Two hundred petabytes in a single gramme of DNA

 

"WE'RE taking the tools of biology to store digital data within DNA molecules," explained Hyunjun Park (pic), Catalog's chief executive. "The intersection between silicon and carbon, between digital and biology... that's exactly where we are."

Hyunjun Park was describing his company’s vision at Emtech Asia 2019 held in Singapore earlier this year. Whereas digital data is more conventionally stored in hard disks, Park feels that they will not be able to cope with the ever-growing production of and demand for data.

"In 2025, (the world is) on track to generate 160 zettabytes of data - that's about 10 times the number of stars in the observable universe," he said, noting that about 40% of it will be important for enterprise operations. "The problem with that is that we're only estimated to be able to store about 12.5% of it using conventional media."

"We've basically reached the physical limits of data centres and data storage warehouses," he concluded. As it is, data centres already generate more carbon emissions per year than the entire airline industry.

Another issue is longevity. "Hard drives need to be replaced about once every five years and magnetic tape can last for maybe thirty," Park said. In contrast, the DNA encoding technology he is touting can last for thousands of years.

The final point that Park made is that DNA packs more into a smaller space. DNA has a million times the information density compared to current solid state drives, or as Park puts it, "Two hundred petabytes of information in a gramme of DNA".

Using prefabricated DNA units to speed up the process

Park and Catalog are not the only players in the game. Just last month Microsoft demonstrated an end-to-end automated system to store and retrieve data using manufactured DNA, on a system that looks like a garage lab experiment replete with bottles and tubes. When in 2016 Microsoft originally encoded 200 megabytes of data as DNA, the cost was about US$ 800,000 (RM3.3 million).

Park wants to do it more slickly and cheaply. The key to this is to progress from converting each bit of data into an equivalent DNA base pair, (letter by letter as it were) and improve it by pre-building "words".

"The technique that we landed on for storing information in DNA involved synthesising a bunch of prefabricated units," explained Park, where bits are arranged in multidimensional matrices, and sets of molecules represent their locations in each matrix. "Then we have our building blocks in a bunch of different wells and the robot is able to pick from those different wells and combine the right building blocks."

"The next thing we add is an enzyme and this is a biological molecule that then takes the pieces of DNA and sticks them together," he continued. "It's like going from copying down a book using pen and paper to using a printing press with movable type pieces.

"Now you have all of your data stored in one tiny little tube," he concluded. "It looks like a droplet but it actually contains millions if not billions if not trillions of copies of your information."

To read the data back into digital format, you take the DNA out of storage and put it through a sequencing machine.

Purpose-built machines: A million times cheaper, a hundred thousand times faster

Park also disclosed that they are currently in partnership working on a purpose-built machine due some time this year.  

"When this machine is completed we'll be able to encode information at a million times cheaper than what's been possible before and about a hundred thousand times faster."

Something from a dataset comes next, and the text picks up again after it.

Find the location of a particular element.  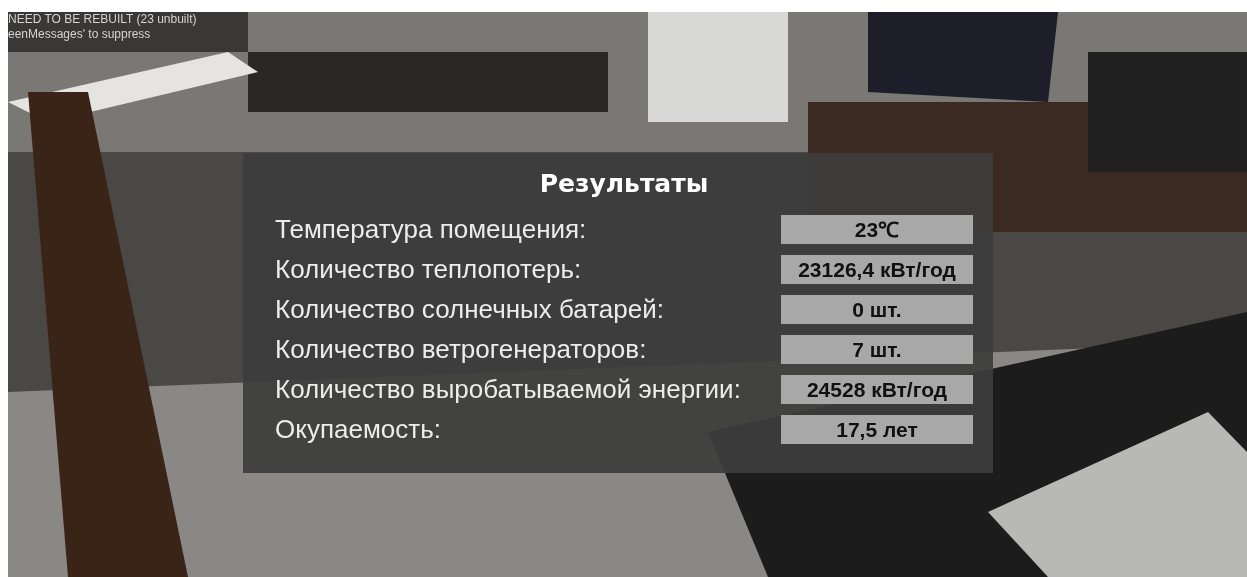

result-value: 23℃ is located at coordinates (877, 229).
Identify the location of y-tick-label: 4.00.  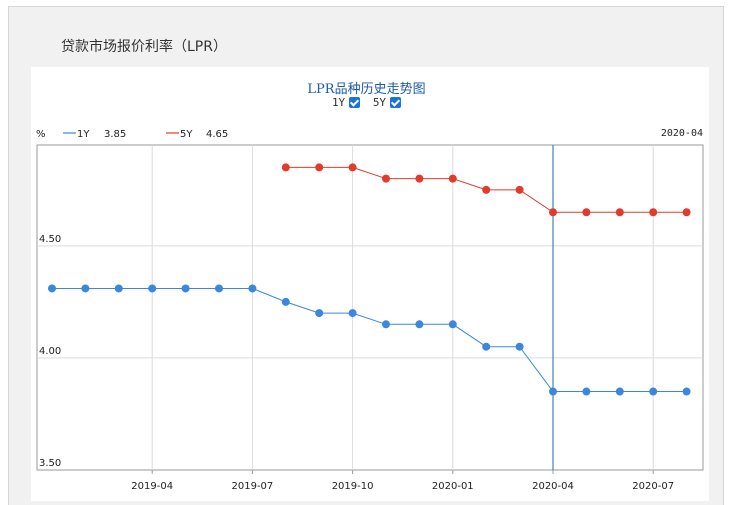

The hope is that potential customers will at least find the idea appealing. "We'll be launching some pilot projects with pilot customers where we take their information put it into DNA," said Park hopefully,. "This is to build the software later around the entire stack, as well as to figure out if DNA-based origins can really fit into their existing ecosystem."

Insofar as applications for the future are concerned, apart from the overall advantages of a high-density and easily portable storage, Park also mentions one ironic way DNA storage could be put to good use.

"Think about a future where you have all of your medical information in DNA molecules," he said, a future where DNA will be both the building blocks of life, and the storage of its meta data.